─── Record extracts

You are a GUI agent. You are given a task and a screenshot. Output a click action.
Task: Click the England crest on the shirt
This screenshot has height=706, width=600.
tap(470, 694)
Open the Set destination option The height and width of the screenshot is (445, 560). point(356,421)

──────

### What the task requires
Repeat precisely the lines of the data starting at the one containing "This screenshot has height=706, width=600.", last line included.

### Reply to the task
This screenshot has height=706, width=600.
tap(470, 694)
Open the Set destination option The height and width of the screenshot is (445, 560). point(356,421)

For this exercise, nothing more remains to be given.